> [WHAT TO DO]:
Reproduce word for word the items from the line containing "Click the gray 'Split Text' header subtitle" through the end of the items, leaving out the pictures.

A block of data
_ _ _ _ _
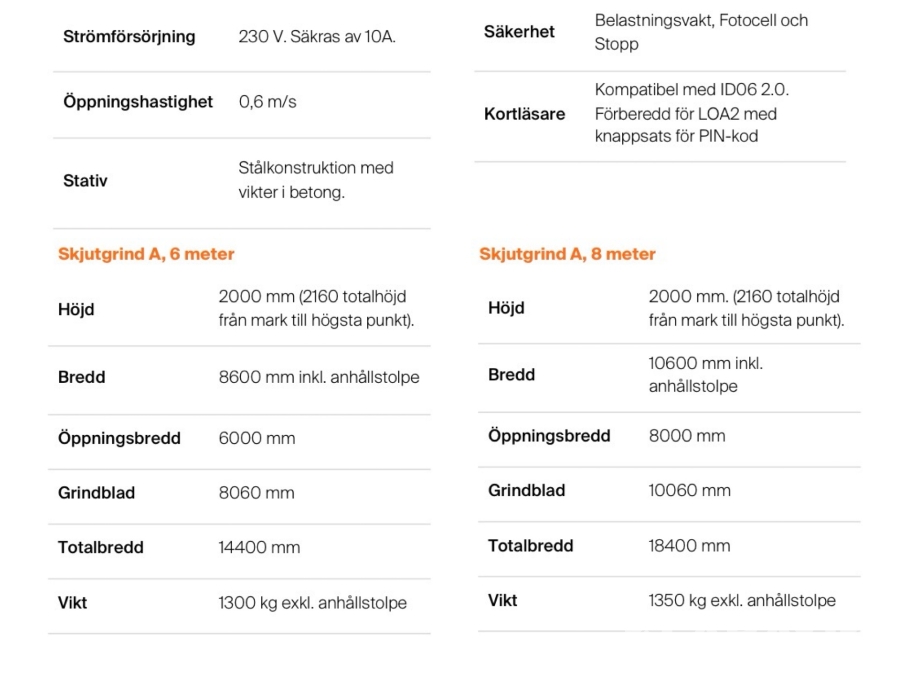Click the "1300 kg exkl. anhållstolpe" weight

click(313, 603)
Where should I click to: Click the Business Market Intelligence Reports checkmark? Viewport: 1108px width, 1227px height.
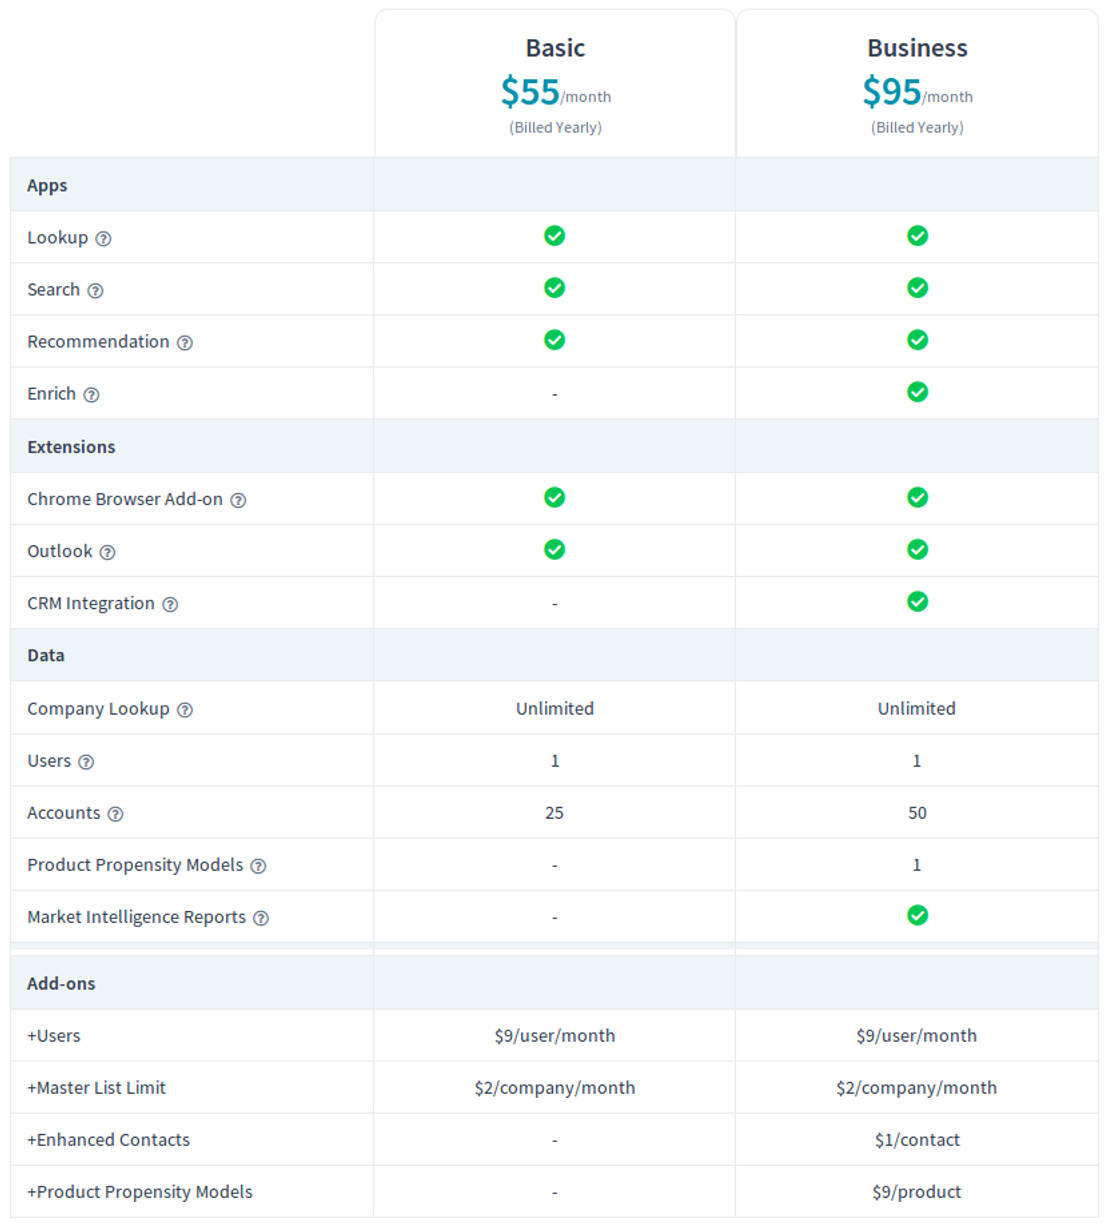[917, 915]
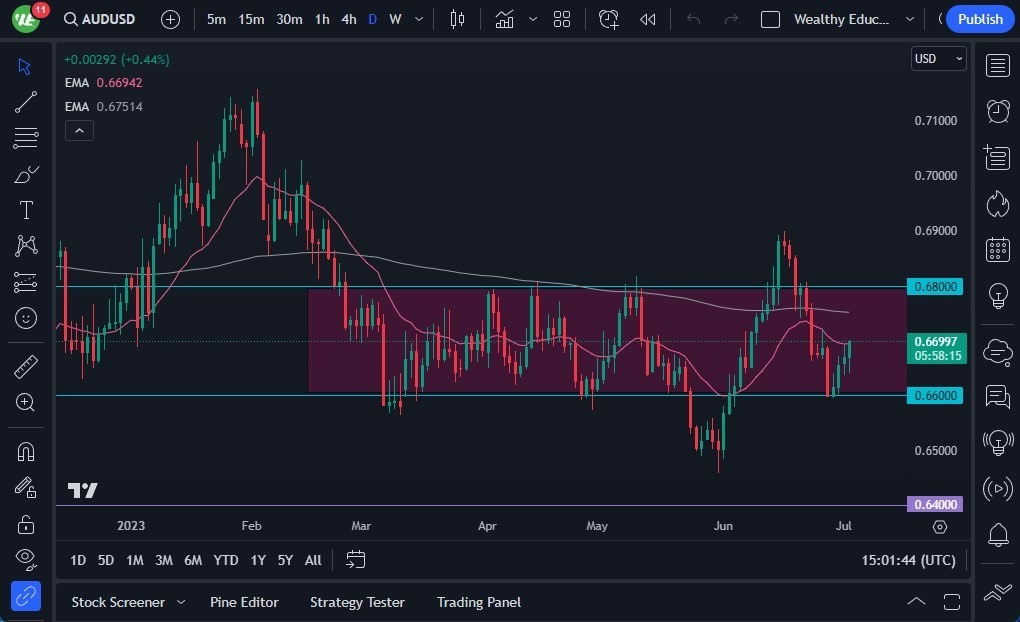
Task: Open the economic calendar panel
Action: (x=997, y=249)
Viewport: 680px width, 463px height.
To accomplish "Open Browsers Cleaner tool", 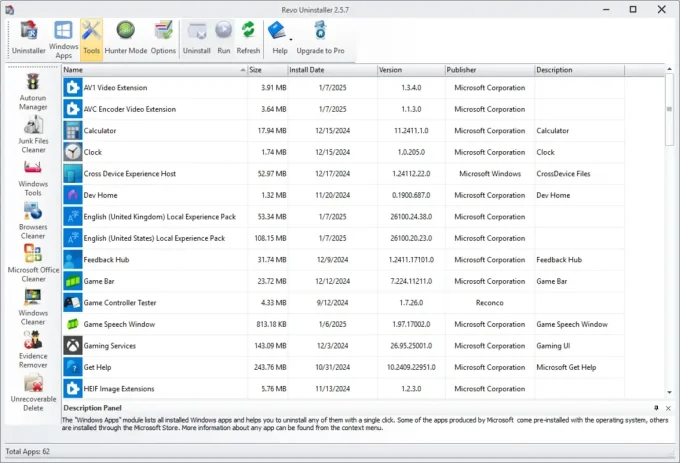I will [33, 222].
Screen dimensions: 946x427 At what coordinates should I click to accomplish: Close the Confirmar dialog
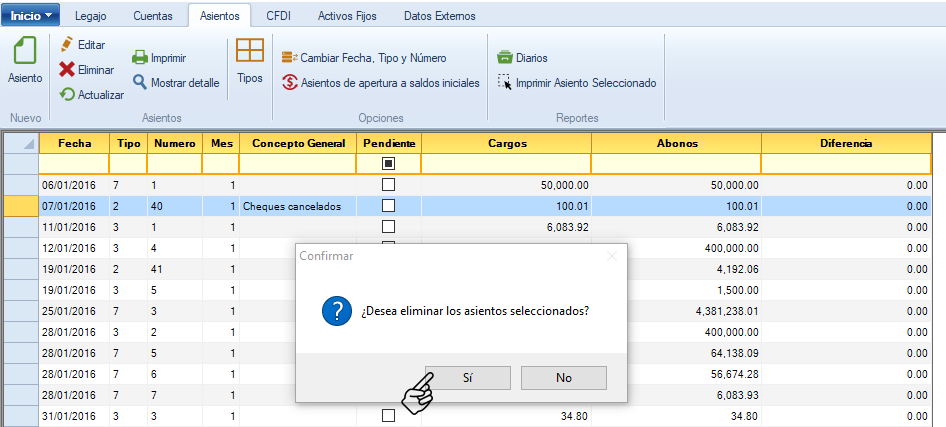pyautogui.click(x=612, y=256)
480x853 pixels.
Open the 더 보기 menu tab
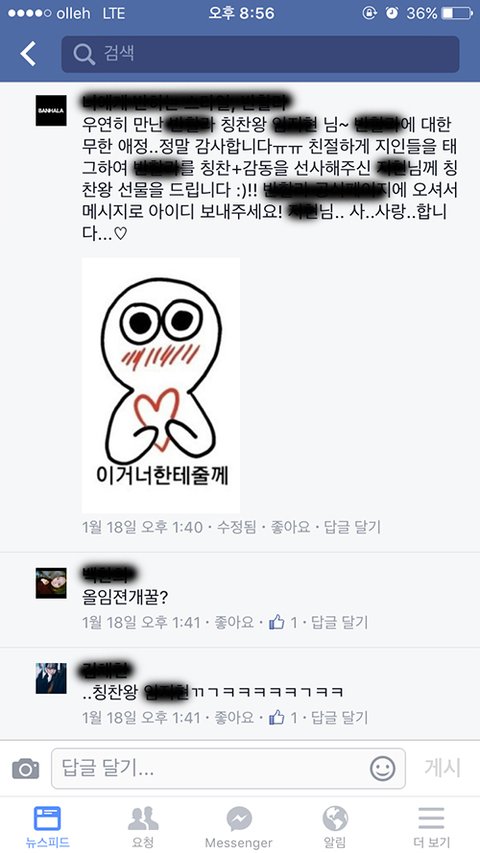[432, 826]
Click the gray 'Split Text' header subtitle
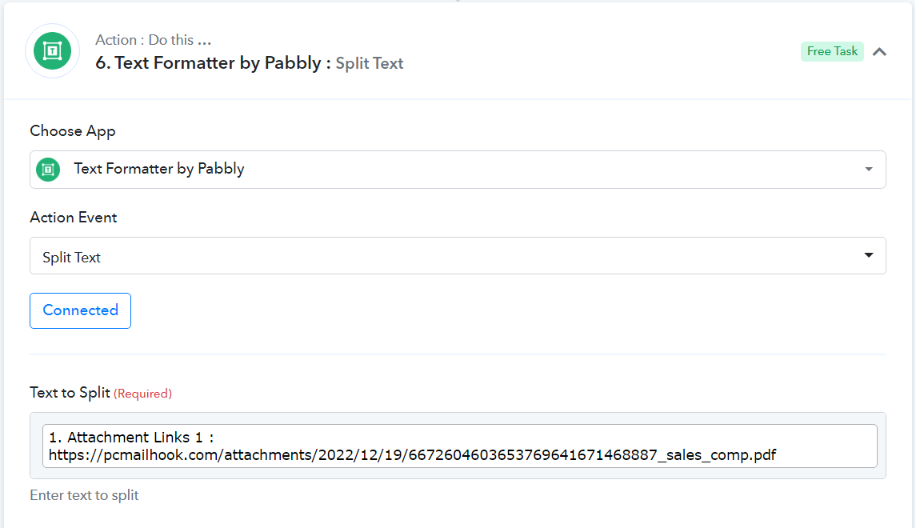915x528 pixels. pos(369,64)
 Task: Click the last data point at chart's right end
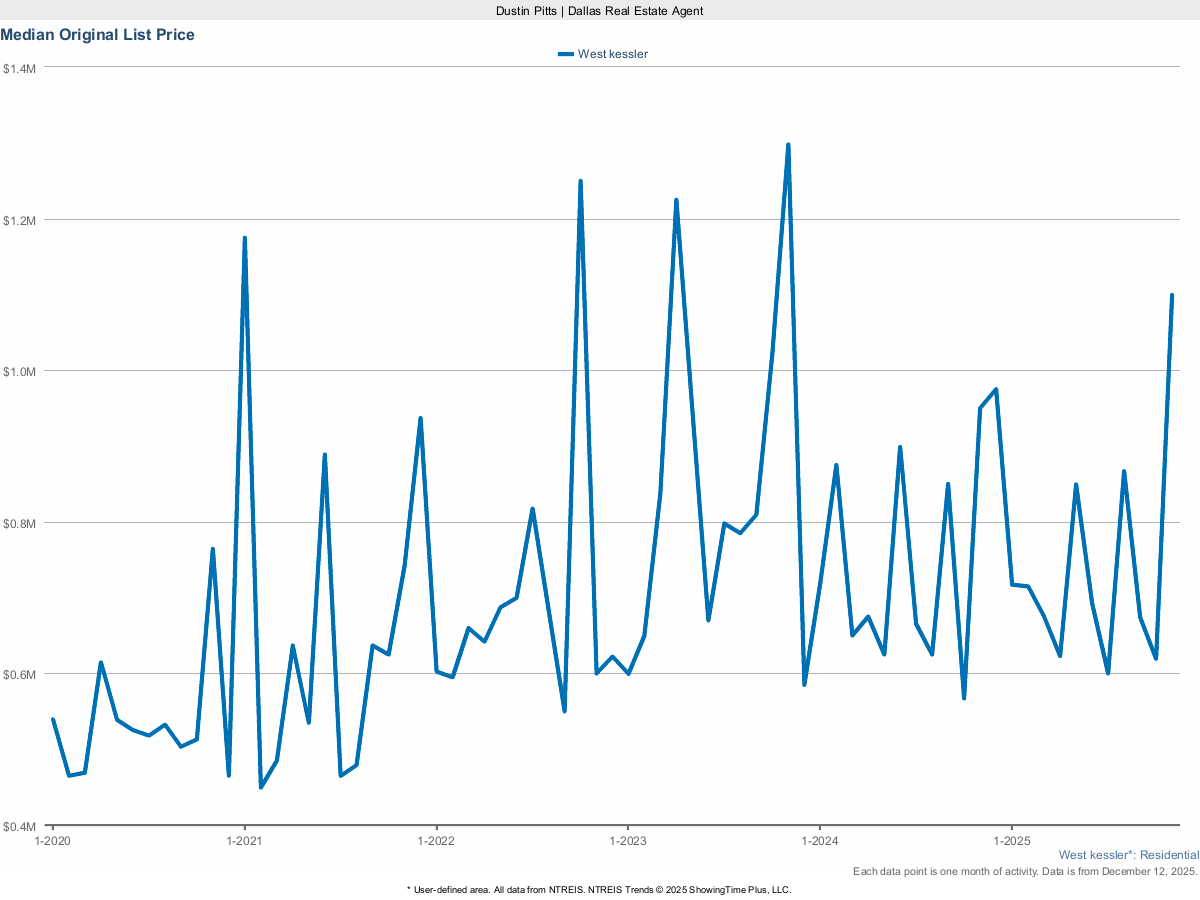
_ _ _ _ _
> [THE ANSWER]:
Click the gray 'Split Text' header subtitle
915x528 pixels. pos(369,64)
 Task: Click the last data point at chart's right end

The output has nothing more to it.